The Combined Algorithm Selection and Hyperparameter optimization (CASH) problem is an important one to solve if we want to effectively scale and deploy machine learning systems in real-world use cases, which often deals with small (< 10 gb) to medium size (10 - 100 gb) data.

CASH is the problem of searching through the space of all ML frameworks, defined as an Algorithm A and a set of relevant hyperparameters lambda and proposing a set of models that will perform well given a dataset and a task e.g.

.----------.    .--------------.    .-----.    .---------------------.
| Raw Data | -> | Handle Nulls | -> | PCA | -> | Logistic Regression |
.----------.    .--------------.    .-----.    .---------------------.

In order to solve this problem, previous work like autosklearn uses a Bayesian Optimization techniques SMAC with an offline meta- learning "warm-start" step using euclidean distance to reduce the search space of ML frameworks. This meta-learning step was done by representing the datasets with metadata features (e.g. number of features, skew, mean, variance, etc.) to learn representations of the data space that perform well with respect to the ML framework selection task.

Neural Architecture Search is another approach to the CASH problem, where a Controller network proposes "child" neural net architectures that are trained on a training set and evaluated on a validation set, using the validation performance R as a reinforcement learning reward signal to learn the best architecture proposal policy.

Contributions

The contributions of the META Learn project are two-fold: it builds on the neural architecture search paradigm by formalating the output space of the Controller as a sequence of tokens conditioned on the space of possible executable frameworks. The scope of this project is to define a framework, expressed as a piece of Python code, which evaluates to an instantiated sklearn Pipeline and can be fitted on a training set and evaluated on a validation set of a particular dataset D.

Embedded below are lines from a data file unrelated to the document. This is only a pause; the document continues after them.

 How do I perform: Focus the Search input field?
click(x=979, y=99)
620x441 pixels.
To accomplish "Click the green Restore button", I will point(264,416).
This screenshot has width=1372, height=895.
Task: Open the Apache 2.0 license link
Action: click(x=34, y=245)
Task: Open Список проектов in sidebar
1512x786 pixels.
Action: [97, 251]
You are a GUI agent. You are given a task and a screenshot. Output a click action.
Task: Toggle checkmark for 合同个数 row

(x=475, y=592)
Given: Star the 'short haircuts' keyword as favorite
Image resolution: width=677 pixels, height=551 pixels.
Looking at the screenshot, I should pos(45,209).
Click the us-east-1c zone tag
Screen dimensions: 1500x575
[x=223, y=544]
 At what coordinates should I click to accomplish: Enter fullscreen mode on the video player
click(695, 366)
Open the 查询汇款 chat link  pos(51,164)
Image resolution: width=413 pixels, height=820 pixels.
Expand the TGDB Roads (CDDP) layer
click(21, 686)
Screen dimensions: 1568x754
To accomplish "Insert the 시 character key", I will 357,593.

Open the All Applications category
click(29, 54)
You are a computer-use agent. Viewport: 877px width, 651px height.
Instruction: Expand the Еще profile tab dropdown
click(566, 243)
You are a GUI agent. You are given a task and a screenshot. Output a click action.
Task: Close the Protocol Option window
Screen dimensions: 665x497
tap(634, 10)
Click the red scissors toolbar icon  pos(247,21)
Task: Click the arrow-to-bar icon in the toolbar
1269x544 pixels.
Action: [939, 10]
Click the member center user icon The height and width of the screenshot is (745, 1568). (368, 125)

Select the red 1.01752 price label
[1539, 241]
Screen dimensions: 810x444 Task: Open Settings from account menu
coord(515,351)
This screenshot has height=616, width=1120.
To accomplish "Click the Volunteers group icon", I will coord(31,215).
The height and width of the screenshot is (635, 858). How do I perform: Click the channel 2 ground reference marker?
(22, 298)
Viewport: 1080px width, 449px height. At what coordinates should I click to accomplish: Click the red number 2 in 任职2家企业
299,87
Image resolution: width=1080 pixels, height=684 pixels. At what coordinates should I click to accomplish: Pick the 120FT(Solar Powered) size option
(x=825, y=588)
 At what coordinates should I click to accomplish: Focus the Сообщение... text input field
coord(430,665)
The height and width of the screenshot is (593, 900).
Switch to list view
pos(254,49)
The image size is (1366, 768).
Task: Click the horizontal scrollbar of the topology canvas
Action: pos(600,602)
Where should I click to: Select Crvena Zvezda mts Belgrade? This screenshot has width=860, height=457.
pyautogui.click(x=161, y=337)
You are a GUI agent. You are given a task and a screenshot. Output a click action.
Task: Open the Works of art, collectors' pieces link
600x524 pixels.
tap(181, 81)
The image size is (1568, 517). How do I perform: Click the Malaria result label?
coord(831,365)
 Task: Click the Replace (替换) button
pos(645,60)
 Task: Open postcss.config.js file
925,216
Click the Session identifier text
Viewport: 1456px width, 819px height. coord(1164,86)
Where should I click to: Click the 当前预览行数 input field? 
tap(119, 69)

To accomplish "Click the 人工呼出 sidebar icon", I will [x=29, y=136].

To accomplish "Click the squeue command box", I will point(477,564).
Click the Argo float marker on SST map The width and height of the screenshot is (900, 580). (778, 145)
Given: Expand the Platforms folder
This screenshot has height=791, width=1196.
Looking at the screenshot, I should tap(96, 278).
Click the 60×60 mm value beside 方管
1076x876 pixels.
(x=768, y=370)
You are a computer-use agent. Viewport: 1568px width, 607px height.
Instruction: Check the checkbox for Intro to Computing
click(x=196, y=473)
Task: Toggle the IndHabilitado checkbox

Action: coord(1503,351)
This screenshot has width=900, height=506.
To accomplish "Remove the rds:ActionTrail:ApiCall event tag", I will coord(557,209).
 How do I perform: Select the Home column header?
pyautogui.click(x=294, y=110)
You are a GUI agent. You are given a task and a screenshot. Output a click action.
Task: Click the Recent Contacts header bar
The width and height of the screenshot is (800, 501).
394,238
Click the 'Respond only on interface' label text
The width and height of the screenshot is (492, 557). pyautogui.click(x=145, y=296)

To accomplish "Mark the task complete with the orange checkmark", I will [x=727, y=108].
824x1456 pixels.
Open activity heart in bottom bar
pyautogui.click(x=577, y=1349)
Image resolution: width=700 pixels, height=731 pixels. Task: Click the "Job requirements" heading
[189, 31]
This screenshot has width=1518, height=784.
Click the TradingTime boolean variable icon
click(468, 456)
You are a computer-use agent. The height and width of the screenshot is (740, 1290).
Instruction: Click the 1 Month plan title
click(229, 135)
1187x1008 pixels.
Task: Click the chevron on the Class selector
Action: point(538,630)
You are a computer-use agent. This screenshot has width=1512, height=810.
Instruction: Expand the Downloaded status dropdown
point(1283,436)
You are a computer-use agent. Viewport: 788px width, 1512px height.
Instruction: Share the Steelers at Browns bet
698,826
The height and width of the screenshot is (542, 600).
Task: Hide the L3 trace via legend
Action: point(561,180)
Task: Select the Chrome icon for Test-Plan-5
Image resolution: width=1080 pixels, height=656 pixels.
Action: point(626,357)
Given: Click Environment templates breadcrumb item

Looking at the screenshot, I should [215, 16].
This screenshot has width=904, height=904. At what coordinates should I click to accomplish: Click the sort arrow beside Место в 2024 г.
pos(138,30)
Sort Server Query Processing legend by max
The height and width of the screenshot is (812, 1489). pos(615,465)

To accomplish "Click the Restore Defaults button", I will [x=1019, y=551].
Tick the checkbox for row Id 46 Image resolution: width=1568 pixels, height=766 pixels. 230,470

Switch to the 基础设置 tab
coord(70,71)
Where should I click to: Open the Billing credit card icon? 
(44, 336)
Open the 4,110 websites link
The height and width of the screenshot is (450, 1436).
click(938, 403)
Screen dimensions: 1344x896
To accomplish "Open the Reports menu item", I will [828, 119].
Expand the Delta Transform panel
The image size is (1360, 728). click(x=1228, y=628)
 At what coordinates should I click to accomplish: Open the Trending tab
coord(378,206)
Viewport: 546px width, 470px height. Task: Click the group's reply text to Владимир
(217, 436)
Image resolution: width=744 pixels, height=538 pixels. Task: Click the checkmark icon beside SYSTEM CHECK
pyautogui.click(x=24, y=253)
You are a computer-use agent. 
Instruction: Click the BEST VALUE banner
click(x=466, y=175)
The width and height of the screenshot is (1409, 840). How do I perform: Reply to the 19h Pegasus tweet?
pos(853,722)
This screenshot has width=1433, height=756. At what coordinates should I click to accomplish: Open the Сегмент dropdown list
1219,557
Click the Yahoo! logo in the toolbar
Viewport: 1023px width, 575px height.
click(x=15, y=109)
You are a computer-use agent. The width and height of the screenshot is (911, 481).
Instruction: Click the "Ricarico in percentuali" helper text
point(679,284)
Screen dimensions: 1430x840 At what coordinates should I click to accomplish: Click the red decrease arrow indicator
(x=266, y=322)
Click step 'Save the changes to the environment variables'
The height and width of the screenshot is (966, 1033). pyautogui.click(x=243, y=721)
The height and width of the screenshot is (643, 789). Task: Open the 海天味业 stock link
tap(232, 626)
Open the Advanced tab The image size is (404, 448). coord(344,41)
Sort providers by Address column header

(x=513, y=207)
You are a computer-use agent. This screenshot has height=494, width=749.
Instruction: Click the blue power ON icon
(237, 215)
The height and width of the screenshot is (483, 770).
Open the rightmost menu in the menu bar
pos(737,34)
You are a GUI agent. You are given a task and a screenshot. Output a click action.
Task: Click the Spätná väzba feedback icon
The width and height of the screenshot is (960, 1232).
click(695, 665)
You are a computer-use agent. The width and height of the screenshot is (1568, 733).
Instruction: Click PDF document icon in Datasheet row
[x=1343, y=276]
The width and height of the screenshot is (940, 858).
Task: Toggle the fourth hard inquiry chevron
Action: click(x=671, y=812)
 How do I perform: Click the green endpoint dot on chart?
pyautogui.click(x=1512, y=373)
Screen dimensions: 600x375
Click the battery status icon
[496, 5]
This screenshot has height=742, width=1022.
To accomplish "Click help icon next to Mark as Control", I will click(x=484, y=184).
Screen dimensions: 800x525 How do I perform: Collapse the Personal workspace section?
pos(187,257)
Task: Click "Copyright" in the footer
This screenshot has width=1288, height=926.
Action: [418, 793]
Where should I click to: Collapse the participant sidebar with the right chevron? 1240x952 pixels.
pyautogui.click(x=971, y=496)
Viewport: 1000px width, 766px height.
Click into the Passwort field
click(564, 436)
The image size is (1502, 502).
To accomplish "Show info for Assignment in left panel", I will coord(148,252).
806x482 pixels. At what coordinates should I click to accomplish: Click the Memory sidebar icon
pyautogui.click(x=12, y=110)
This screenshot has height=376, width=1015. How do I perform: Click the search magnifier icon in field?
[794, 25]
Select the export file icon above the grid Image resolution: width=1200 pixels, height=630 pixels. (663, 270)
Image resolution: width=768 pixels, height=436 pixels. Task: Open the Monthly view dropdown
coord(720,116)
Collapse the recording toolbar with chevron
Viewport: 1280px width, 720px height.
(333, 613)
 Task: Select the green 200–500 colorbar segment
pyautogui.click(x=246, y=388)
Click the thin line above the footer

Following the Neural Architecture scheme, META Learn uses the REINFORCE algorithm to compute the policy gradient used to update the Controller in order to learn a policy for proposing good frameworks that are able to achieve high validation set performance.

The second contribution of this project is that it proposes a conditional ML framework generator by extending the Controller network to have an encoder network that takes as input metadata about the dataset D (e.g. number of instances, number of features). The output of the encoder network would be fed into the decoder network, which proposes an ML framework. Therefore, we can condition the output of the decoder network metadata on D to propose customized frameworks.

High-level Approach

There are two general approaches to take, with substantial tradeoffs to consider:

Approach 1: Character-level Controller

Generate an ML frameworks at the character level, such that the goal is to output Python code using a softmax over the space of valid characters, e.g. A-Z, a-z, 0-9, ()[]=, etc.

This approach requires building in fewer assumptions into the AutoML system, however the function that the Controller needs to learn would be much more complex: it needs to (a) generate valid sklearn code character-by-character, and (b) generate performant algorithm and hyperparameter combinations over the distribution of datasets and tasks.

Approach 2: Domain-specific Controller

Generate ML frameworks over a state space of algorithms and hyperparameter values, in this case, over the estimators/transformers of the sklearn API.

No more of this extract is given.